Big manufacturing hubs on the Chinese coast are starting to loosen curbs on the movement of people and traffic while local governments prod factories to restart production, following weeks of stoppages due to the coronavirus outbreak.
In their early efforts to contain the virus, authorities extended a week-long Lunar New Year holiday in late January by about 10 days, instituted quarantines, and imposed restrictions on traffic in large parts of the country.
The measures slowed the sprawling industrial sector to a crawl, with companies unable to resume production or restore output to normal levels due to a lack of workers. Many have also been unable to take delivery of raw materials or send products to clients due to logistical hurdles, with the disruptions knocking on along supply chains worldwide.
China is conscious of striking a balance between stamping out an epidemic that has infected more than 70,000 people - killing more than 2,000 of them - and shielding the already weakened economy from more damage.
The city of Foshan, a large manufacturer of electronics and household appliances in the southern province of Guangdong, said late on February 18 that businesses no longer needed to seek approval before resuming operations and they need not require returning workers to show proof of their health.
On February 17, the nearby city of Zhongshan similarly lowered such administrative barriers.
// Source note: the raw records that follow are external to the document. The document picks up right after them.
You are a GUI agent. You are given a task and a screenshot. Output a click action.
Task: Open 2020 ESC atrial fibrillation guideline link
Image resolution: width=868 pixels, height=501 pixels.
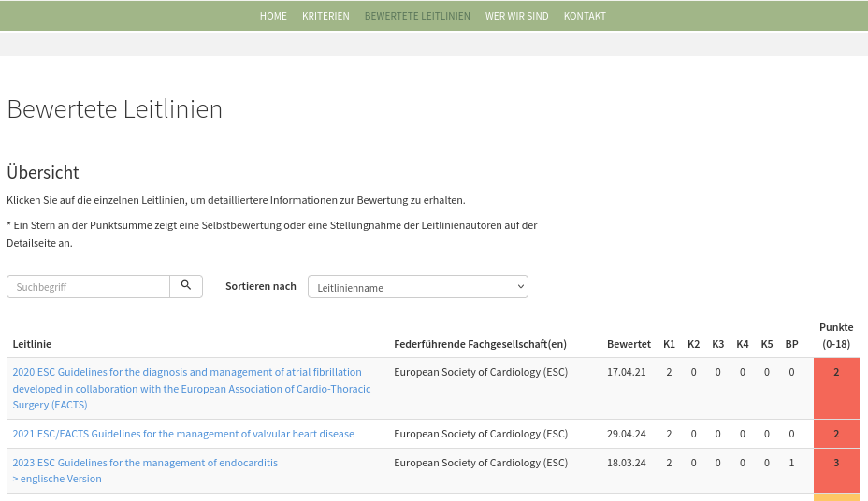click(192, 388)
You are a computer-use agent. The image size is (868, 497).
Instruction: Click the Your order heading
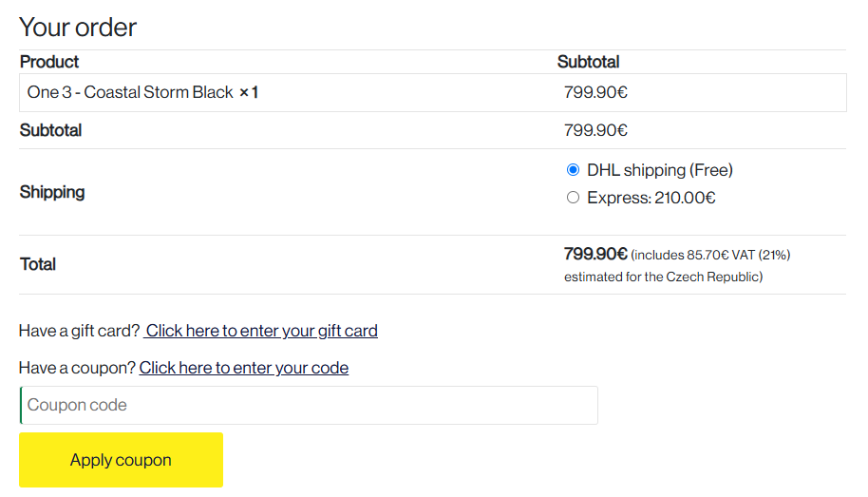[78, 27]
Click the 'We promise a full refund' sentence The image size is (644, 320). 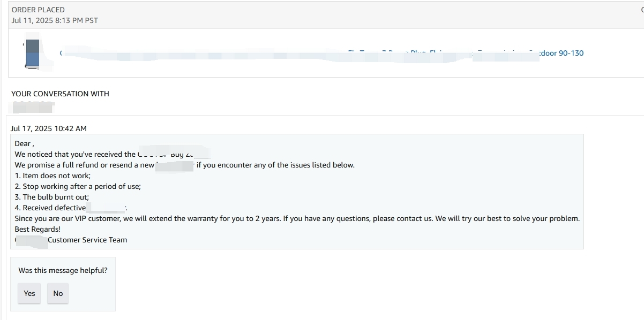click(184, 165)
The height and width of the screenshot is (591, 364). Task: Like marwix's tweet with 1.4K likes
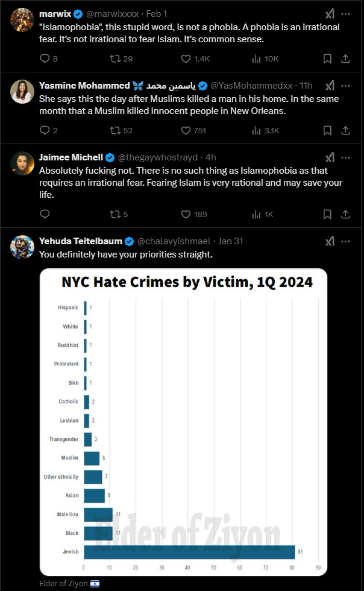tap(195, 59)
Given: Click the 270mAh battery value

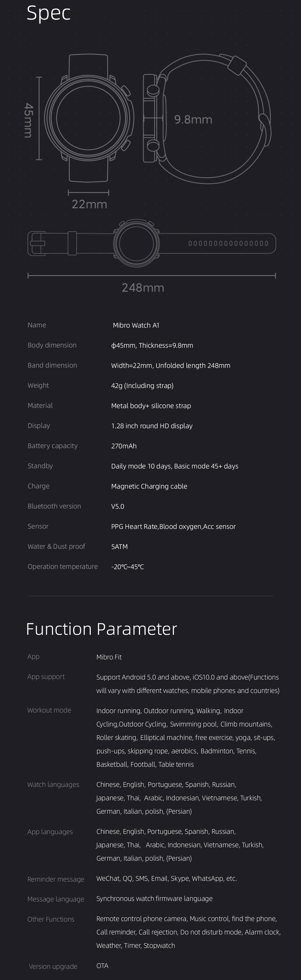Looking at the screenshot, I should pos(124,446).
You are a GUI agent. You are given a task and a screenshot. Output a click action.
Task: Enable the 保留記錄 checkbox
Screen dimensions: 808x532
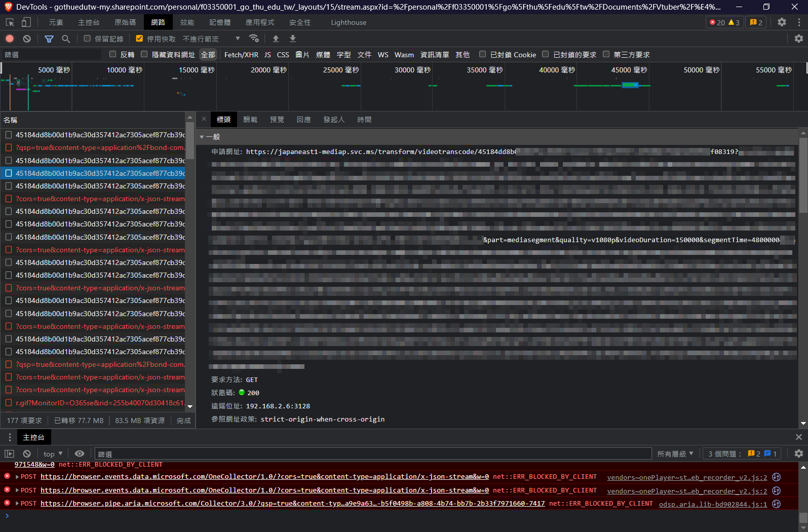point(87,39)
In the eastern province of Zhejiang, known for its bustling private sector, the cities of Hangzhou and Ningbo over the weekend also pared back the approval process for companies looking to restart.
"Macro and micro data suggests production activities are resuming at a slow pace in China, reaching 60-80% of normal levels by end-February and normalizing only by mid-to-late March," Morgan Stanley wrote in a research noted.
"If the spread of the virus is not contained within the next two weeks, the disruption to production could extend into the second quarter."
Analysts polled by Reuters expect China's growth could slow to 4.5% in the first quarter from 6% the previous quarter. But some recently downgraded forecasts are in the 3-4% range, citing delays in resuming production.